### [Exercise aim]
With the pictures removed, please write out every line below exactly as given.

'''

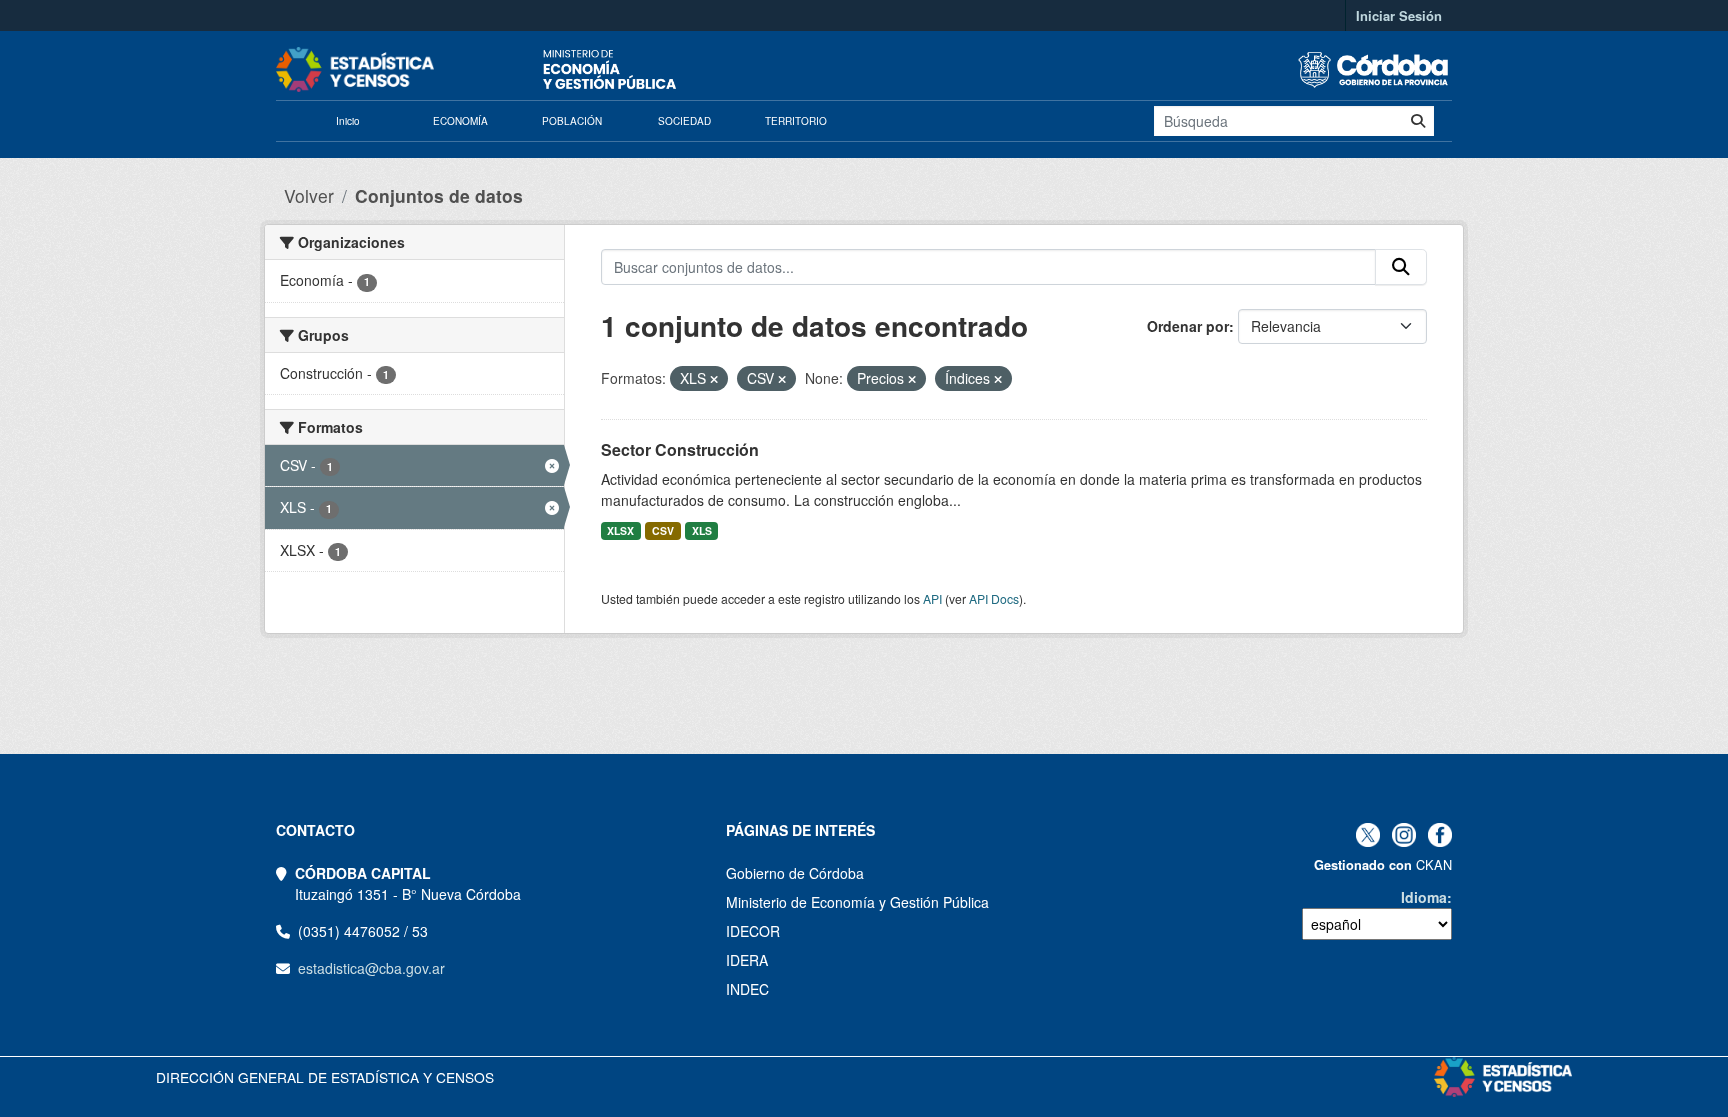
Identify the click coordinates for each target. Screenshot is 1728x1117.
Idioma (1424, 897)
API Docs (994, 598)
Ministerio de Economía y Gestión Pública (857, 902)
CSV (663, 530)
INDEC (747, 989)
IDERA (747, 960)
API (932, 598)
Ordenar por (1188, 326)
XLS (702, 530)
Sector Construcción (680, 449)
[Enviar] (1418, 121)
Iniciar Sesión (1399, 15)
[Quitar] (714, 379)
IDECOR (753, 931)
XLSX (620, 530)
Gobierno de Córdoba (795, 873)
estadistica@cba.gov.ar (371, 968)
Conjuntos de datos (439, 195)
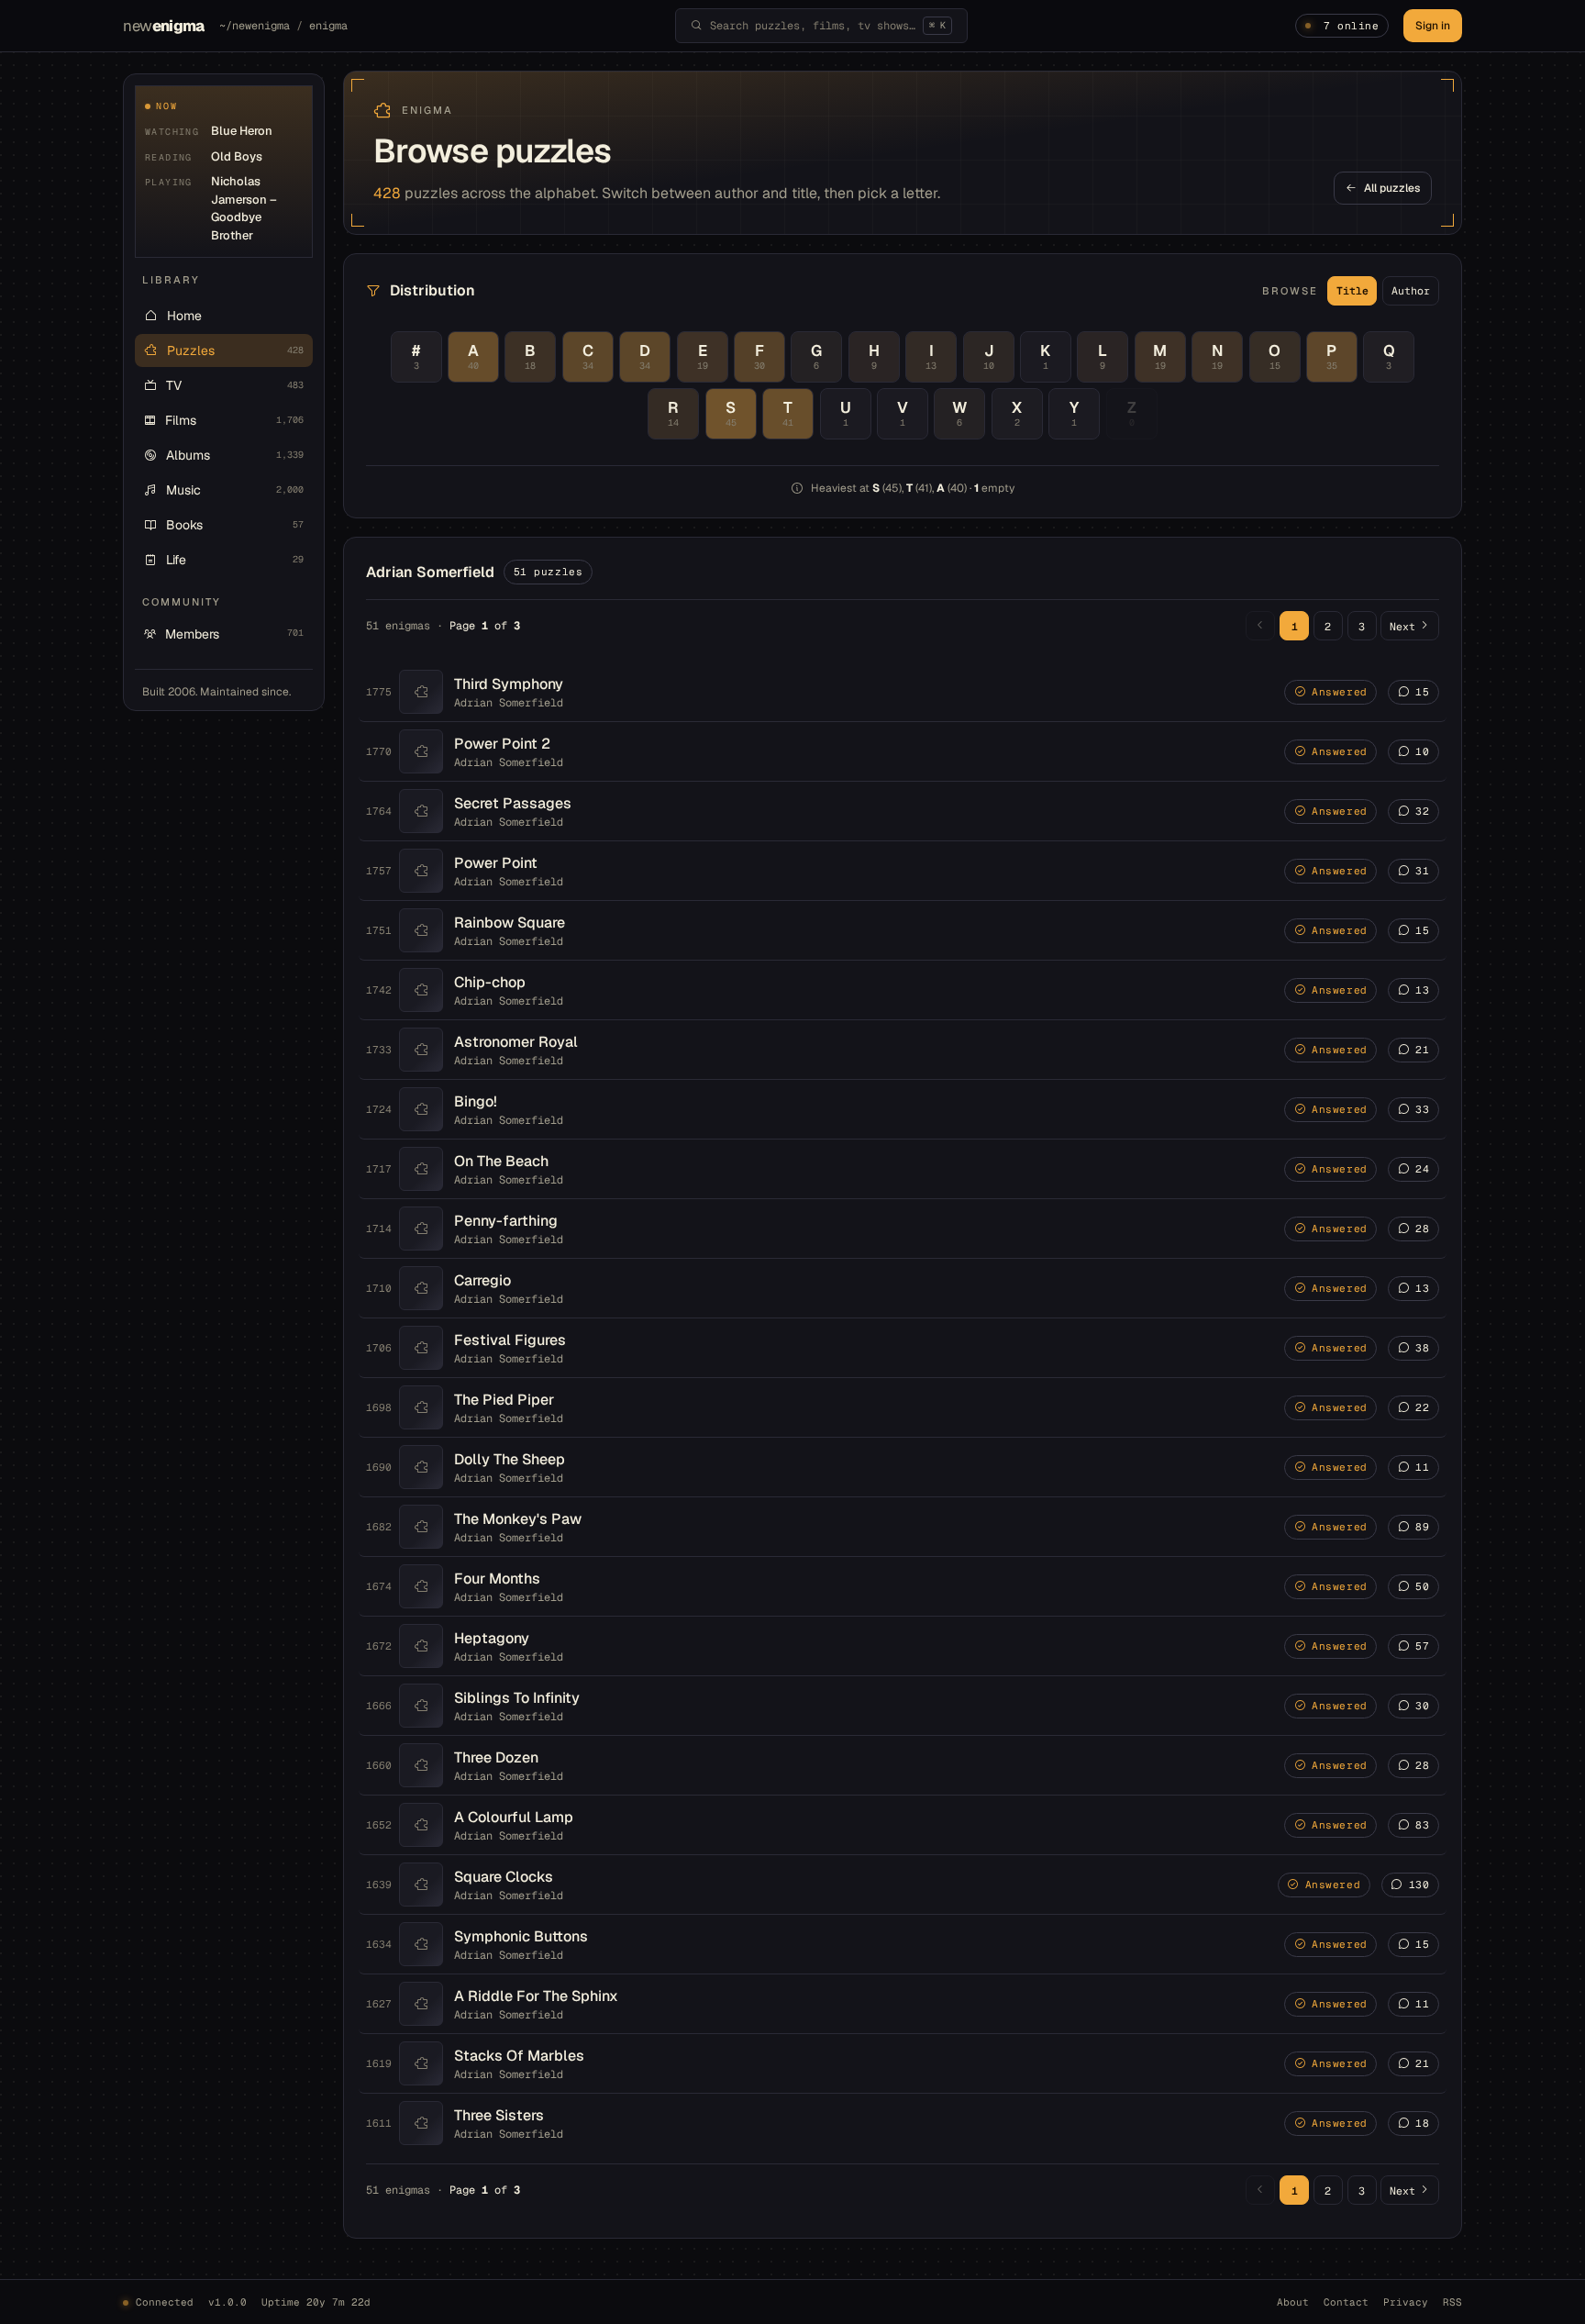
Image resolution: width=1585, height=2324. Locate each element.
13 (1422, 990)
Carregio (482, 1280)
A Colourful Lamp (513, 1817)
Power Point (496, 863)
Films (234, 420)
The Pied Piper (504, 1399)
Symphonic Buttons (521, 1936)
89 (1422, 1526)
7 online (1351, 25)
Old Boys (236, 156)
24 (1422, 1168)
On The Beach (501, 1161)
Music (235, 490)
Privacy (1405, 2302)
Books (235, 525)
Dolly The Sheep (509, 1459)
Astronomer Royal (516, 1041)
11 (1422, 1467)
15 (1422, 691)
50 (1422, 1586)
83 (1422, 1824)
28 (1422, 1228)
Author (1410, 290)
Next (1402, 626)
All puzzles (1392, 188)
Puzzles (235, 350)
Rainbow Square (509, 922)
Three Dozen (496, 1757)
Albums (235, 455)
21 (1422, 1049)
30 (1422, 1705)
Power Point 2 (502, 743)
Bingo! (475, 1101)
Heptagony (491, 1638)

'''

### [Exercise output]
Identify the click coordinates for each target. Screenshot is 1728x1117.
Idioma (1424, 897)
API Docs (994, 598)
Ministerio de Economía y Gestión Pública (857, 902)
CSV (663, 530)
INDEC (747, 989)
IDERA (747, 960)
API (932, 598)
Ordenar por (1188, 326)
XLS (702, 530)
Sector Construcción (680, 449)
[Enviar] (1418, 121)
Iniciar Sesión (1399, 15)
[Quitar] (714, 379)
IDECOR (753, 931)
XLSX (620, 530)
Gobierno de Córdoba (795, 873)
estadistica@cba.gov.ar (371, 968)
Conjuntos de datos (439, 195)
Image resolution: width=1585, height=2324. Locate each element.
13 (1422, 990)
Carregio (482, 1280)
A Colourful Lamp (513, 1817)
Power Point (496, 863)
Films (234, 420)
The Pied Piper (504, 1399)
Symphonic Buttons (521, 1936)
89 (1422, 1526)
7 online (1351, 25)
Old Boys (236, 156)
24 (1422, 1168)
On The Beach (501, 1161)
Music (235, 490)
Privacy (1405, 2302)
Books (235, 525)
Dolly The Sheep (509, 1459)
Astronomer Royal (516, 1041)
11 (1422, 1467)
15 (1422, 691)
50 (1422, 1586)
83 (1422, 1824)
28 (1422, 1228)
Author (1410, 290)
Next (1402, 626)
All puzzles (1392, 188)
Puzzles (235, 350)
Rainbow Square (509, 922)
Three Dozen (496, 1757)
Albums (235, 455)
21 (1422, 1049)
30 (1422, 1705)
Power Point 2 (502, 743)
Bingo! (475, 1101)
Heptagony (491, 1638)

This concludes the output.